John Finnegan with Colliers International says there is an emotional aspect to subprime.

“The psychological effect subprime is having on our market is more damaging than the problem itself,” Finnegan says.

Homebuyers see eye-popping foreclosure headlines and then discover home prices aren’t as low as they expect, Finnegan says. Confused, they wait.

“I’ve heard subprime has knocked out 20 to 25 percent of the buying pool for homes,” Finnegan notes.

Although home construction and sales have dramatically slowed and prices are falling, Arizona’s housing market is relatively strong.

“It’s doing what it’s supposed to be doing, which is correcting itself,” Finnegan says.

Arizona last endured a significant housing downturn in the late 1980s and early 1990s, but experts say that was a true real estate depression. Today, the residential real estate sector is returning to a normal pace after years of hyperactivity, they say.

Larry Seay with Meritage Homes says most Arizonans with subprime mortgages can qualify for traditional mortgages and also can afford higher interest rates that kick in when lower introductory rates expire.

Subprime psychology also trickled into the commercial real estate market. Last summer, investors in Arizona commercial real estate were rattled by residential subprime problems nationally and pulled back from the market. Lenders tightened their credit standards and offers to buy property dropped by half, says Bob Young with CB Richard Ellis.

“We’re seeing some investors returning to the marketplace because they sense things are settling down,” Young says. He expects investor activity will pick up this year.

But there’s more than psychology at play. The dampened housing market has impacted office leasing and industrial space absorption in Phoenix. Relaxed mortgage lending standards were availed to borrowers of all types, and lenders have tightened their criteria, says Joe Biondo of Sunwest Mortgage. Now, Arizona’s mortgage brokers and title companies are consolidating or closing as loans default and business slows, he says.

“There has been a lot of office space leased by those companies over the years and we’re hearing that a good portion of it is coming back to the marketplace or being subleased,” says Rick Danis with Grubb & Ellis/BRE Commercial.

Most of the Valley’s leased industrial space is occupied by companies with ties to residential construction and Danis says that by third quarter 2007, industrial space absorption dropped by more than half from a record 7.8 million square feet in 2005. Housing is a catalyst for retail development and Danis says retail construction will slow.

However, Paul Boyle with Grubb & Ellis expects the commercial real estate market to do well this year.

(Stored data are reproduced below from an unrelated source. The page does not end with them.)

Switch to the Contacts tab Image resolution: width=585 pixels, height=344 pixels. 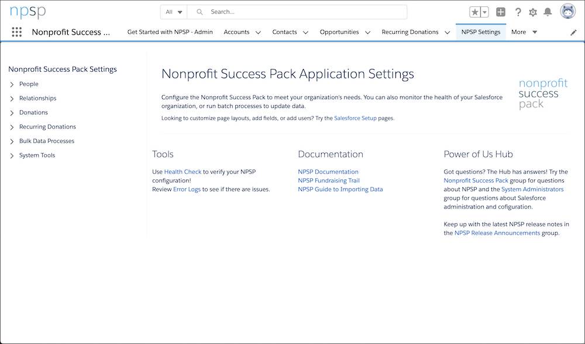(285, 32)
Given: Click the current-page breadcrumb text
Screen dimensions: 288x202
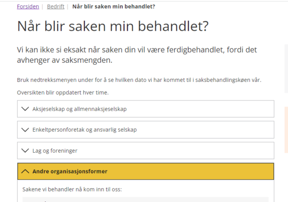Looking at the screenshot, I should 113,7.
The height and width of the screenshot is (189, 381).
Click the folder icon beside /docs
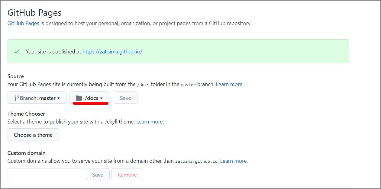79,98
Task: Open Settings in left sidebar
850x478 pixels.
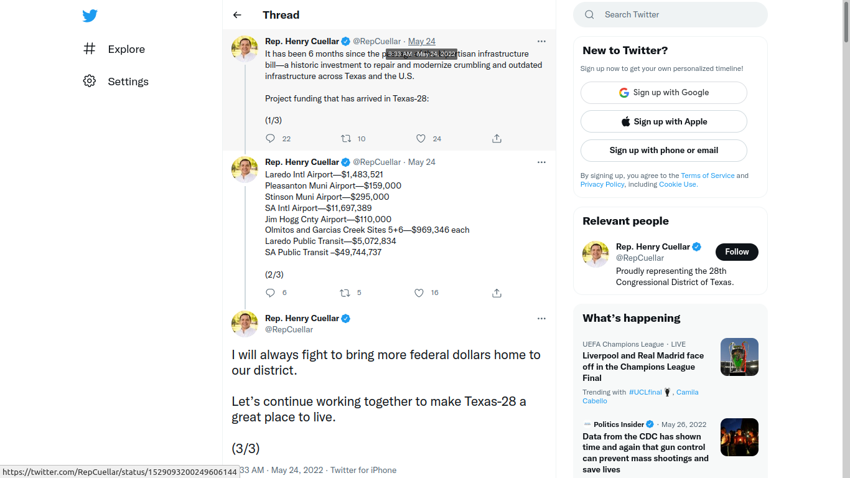Action: 116,82
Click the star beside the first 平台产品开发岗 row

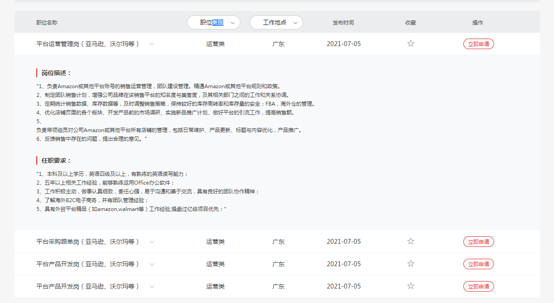(x=410, y=263)
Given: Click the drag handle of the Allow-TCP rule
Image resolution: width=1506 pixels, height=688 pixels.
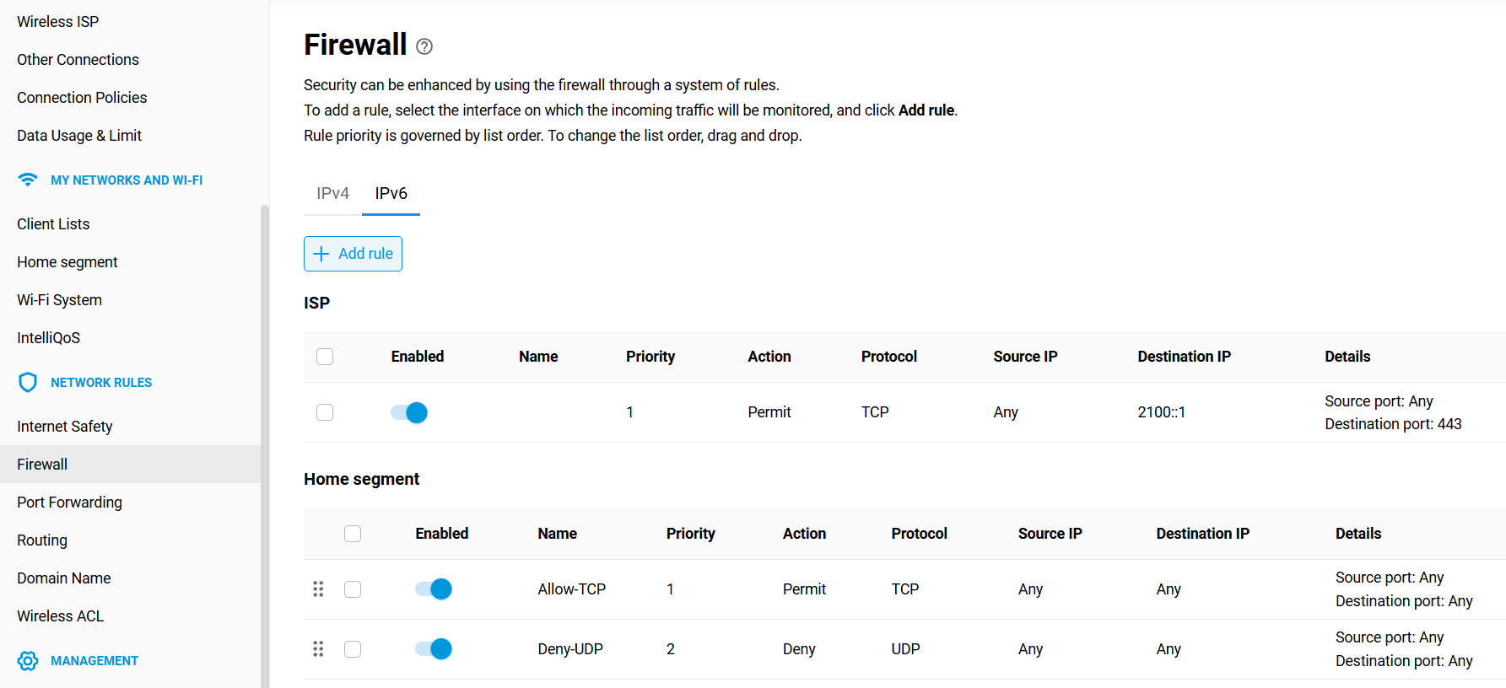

“We may not be as vibrant as we have been in the past, but I look for things in commercial to continue to stay active,” he says.

But Arizona’s economy is cooling faster than expected, McPheters concedes. He cites four factors — the slow housing market; a loss of 20,000 residential construction jobs from third quarter 2006 to third quarter 2007; significantly declining consumer spending, particularly in areas that depend on a strong housing market; and the fact that Arizona is not benefiting from a national export boom fueled by the weak dollar.

“Arizona is no longer a top 10 growth state,” McPheters says.

Possibly making matters worse is the toll the subprime collapse is having on other parts of the nation. Arizona is accustomed to, indeed dependent on, having a large number of people move here from other states. McPheters says the inflow of new residents to Arizona could slow and have a negative impact on Arizona’s economy if people living in states with serious housing market slumps can’t sell their homes. If they can’t sell their homes, they probably won’t move to Arizona as planned. That’s one less potential buyer to help reduce the glut of homes in the Arizona market and one less person living, working and spending money in the state.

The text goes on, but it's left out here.